Gustave Axelson, the editorial director at the Cornell Lab of Ornithology, went to Colombia in 2018 to report on the changes in the coffee plantations there.
“From the 1970s to the 1990s,” he wrote by way of background, “more than 60% of Colombian coffee lands were cleared of forest as new varieties of sun-grown coffee were planted. During that same period, populations for many Neotropical migrant species plummeted—a drop many scientists say is related to deforestation of the birds’ wintering areas across Central and South America.”
Forty-two migrants are known to winter in coffee plantations, 22 of which are in decline, but the cerulean warbler was the poster child for this phenomenon; its numbers decreased 70% after clearing for coffee began. Since the 1990s, however, there has been a move toward shade-grown coffee. “That’s not to say shade coffee is better habitat than primary forest,” wrote Axelson, “rather, it’s a vital addition to what’s left. More than 75% of Colombia’s mountain forests are gone. Some species may rely on shade-coffee farms in the absence of forest.” Shade-growing is also sustainable and produces better coffee.
The widespread wildfires in the western third of the country are a threat to migrants in the present. The ash from these fires is now visible (especially near sunset) here in New Hampshire, but a map at birdcast.info, a website that covers bird migration, shows a huge swath of smoke and ash in an arc from the Southwest north to Alberta and then sweeping eastward. Several studies have shown that “normal” air pollution negatively affects bird health. This unusual pollution is deadly. The biggest die-off was discovered at White Sands, New Mexico and reported by CNN on Aug. 20; hundreds of thousands of dead birds were found, many of them migrant species, and then hundreds more were found at other localities across the state. Other sites of mass death have been reported in Texas, Colorado, and in Mexico.
Birdcast.info is not primarily doom and gloom, however. They post a daily map of the U.S. showing “migration intensity.” The map generated for Sept. 18 showed high intensity predicted in the east would be in two broad areas that parallel both sides of the Appalachians, starting in upstate New York. According to the site, “these forecasts come from models trained on the last 23 years of bird movements in the atmosphere as detected by the US NEXRAD weather surveillance radar network.” The model predicts moderate to high intensity across much of New England, diminishing somewhat over the next two days.

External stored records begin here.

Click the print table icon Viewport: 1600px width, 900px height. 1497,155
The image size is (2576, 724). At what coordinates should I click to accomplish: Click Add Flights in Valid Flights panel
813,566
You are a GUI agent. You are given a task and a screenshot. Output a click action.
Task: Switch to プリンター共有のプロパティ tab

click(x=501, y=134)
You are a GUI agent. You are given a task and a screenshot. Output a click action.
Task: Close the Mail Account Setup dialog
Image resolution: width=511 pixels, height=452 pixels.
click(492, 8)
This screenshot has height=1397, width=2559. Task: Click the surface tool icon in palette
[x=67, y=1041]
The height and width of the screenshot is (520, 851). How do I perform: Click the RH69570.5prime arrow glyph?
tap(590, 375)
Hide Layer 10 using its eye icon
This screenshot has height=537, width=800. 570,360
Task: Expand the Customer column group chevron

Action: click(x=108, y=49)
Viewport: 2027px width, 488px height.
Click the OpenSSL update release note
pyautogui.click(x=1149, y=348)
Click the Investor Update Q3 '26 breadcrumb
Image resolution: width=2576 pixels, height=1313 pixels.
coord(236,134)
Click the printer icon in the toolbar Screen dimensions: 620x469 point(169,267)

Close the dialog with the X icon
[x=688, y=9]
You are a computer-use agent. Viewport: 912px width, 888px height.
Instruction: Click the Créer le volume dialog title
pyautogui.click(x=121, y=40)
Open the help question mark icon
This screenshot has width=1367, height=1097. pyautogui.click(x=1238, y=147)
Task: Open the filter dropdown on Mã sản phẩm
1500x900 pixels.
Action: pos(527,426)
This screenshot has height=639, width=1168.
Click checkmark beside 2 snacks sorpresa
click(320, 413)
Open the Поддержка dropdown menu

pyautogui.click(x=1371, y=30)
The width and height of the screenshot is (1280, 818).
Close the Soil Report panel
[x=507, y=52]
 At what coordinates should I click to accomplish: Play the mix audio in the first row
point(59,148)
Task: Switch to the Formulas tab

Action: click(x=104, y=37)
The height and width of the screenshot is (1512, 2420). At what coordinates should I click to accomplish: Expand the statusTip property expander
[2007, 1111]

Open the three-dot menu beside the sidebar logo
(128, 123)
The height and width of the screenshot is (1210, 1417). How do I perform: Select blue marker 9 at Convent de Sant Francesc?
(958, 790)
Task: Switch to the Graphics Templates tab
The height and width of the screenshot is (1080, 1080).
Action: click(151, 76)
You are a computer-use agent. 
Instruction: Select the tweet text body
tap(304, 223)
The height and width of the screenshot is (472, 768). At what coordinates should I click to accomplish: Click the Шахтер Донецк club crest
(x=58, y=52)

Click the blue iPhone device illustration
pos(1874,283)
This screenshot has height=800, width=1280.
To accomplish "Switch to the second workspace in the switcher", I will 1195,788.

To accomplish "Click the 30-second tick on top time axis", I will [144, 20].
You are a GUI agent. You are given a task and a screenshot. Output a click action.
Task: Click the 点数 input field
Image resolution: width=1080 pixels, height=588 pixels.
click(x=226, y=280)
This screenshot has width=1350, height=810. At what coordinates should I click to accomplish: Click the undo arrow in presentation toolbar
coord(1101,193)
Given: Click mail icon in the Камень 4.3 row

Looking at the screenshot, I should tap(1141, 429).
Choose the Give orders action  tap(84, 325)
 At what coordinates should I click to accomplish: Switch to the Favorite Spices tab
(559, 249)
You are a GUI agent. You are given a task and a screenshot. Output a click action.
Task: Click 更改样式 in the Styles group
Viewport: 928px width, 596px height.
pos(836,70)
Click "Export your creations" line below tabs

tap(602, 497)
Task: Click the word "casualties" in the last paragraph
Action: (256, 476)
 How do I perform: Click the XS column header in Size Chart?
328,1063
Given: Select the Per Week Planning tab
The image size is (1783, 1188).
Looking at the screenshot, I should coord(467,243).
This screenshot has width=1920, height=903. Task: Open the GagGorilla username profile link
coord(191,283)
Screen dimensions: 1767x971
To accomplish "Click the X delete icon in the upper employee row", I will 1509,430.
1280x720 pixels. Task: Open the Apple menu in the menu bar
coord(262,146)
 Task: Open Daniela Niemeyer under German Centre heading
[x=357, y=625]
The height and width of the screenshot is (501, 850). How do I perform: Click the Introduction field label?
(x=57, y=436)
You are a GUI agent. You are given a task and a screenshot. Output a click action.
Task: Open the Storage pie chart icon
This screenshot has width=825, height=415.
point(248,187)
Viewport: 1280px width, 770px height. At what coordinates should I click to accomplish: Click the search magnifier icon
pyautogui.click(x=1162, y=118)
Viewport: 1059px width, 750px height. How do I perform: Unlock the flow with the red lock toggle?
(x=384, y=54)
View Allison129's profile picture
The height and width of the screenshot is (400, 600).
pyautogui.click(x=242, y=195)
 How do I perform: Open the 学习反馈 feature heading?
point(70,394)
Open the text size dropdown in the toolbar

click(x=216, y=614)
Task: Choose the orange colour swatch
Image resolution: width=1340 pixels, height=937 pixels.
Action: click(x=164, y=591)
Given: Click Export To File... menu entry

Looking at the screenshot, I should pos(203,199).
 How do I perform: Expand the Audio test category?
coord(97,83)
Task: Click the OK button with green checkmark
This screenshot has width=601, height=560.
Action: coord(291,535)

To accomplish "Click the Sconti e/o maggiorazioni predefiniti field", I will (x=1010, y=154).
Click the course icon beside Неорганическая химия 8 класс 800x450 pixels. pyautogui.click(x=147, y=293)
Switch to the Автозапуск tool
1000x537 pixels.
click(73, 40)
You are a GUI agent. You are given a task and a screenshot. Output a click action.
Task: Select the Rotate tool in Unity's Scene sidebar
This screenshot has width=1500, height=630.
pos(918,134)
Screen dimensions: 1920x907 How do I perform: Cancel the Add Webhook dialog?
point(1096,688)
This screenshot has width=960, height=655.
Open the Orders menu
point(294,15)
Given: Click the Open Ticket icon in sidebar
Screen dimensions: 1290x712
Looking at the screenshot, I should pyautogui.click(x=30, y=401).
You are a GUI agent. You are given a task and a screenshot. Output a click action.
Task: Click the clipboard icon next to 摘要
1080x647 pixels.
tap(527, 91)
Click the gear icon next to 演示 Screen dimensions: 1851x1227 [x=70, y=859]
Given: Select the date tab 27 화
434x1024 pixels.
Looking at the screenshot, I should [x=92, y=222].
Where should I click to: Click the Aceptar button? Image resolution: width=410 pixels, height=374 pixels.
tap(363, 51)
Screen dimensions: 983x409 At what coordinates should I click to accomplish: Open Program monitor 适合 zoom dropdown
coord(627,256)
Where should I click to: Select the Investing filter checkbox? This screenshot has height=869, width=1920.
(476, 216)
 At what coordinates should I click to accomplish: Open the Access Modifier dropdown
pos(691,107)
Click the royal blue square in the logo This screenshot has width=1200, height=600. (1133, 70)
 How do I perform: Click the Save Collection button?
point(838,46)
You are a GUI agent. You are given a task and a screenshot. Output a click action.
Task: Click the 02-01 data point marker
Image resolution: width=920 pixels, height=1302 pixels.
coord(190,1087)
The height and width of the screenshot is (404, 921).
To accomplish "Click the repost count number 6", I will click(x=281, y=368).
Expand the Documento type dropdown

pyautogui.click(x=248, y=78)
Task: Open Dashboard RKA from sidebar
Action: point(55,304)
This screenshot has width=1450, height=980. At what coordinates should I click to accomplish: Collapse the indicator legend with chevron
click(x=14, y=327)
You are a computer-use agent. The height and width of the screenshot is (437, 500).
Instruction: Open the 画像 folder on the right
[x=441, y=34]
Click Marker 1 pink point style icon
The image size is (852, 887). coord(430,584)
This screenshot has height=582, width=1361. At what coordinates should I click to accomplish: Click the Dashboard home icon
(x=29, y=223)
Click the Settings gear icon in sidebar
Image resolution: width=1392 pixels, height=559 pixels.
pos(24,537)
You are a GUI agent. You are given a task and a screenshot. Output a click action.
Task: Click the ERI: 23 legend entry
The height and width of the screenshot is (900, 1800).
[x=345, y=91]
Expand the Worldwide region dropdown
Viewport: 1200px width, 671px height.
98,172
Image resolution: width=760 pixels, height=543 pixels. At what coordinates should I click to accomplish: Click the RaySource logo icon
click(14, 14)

You can join eBird free of charge. The site includes a map of the whole country filled with “pins” at the site of individual checklists. A recent checklist from Mount Kearsarge tallied 22 species. It included eight species of warbler, but another bird has been making a big splash this year: red-breasted nuthatches are everywhere in good numbers.
Over the past two weeks I have encountered them several times, always in groves of evergreens, their preferred habitat. This species is not a migrant per se, but instead is prone to periodic southward irruptions. This is apparently one of those years. I have seen groups of up to five, and 10 were counted on Mount Kearsarge on Sept. 12.
Raptors migrate during the day, so you can watch them en route rather than when they stop to feed. The Pack Monadnock Raptor Migration Observatory at Peterborough posts their counts daily at NHBirds. On Sept. 17 they observed 2,195 broad-winged hawks, a species that always migrates in large flocks, with 4,776 for the season so far. The broad-winged hawk family I was watching in Sutton departed its nesting area in mid-August. I do not know whether they wander locally before heading south. The other raptor that is regularly seen in flocks is the sharp-shinned hawk. Thirty-six were seen on Sept.17 in Peterborough and 202 have been counted so far this season.
Bill Chaisson, who has been a birdwatcher since age 11, is a former editor of the Eagle Times. He now works for the Town of Wilmot and lives in Sutton.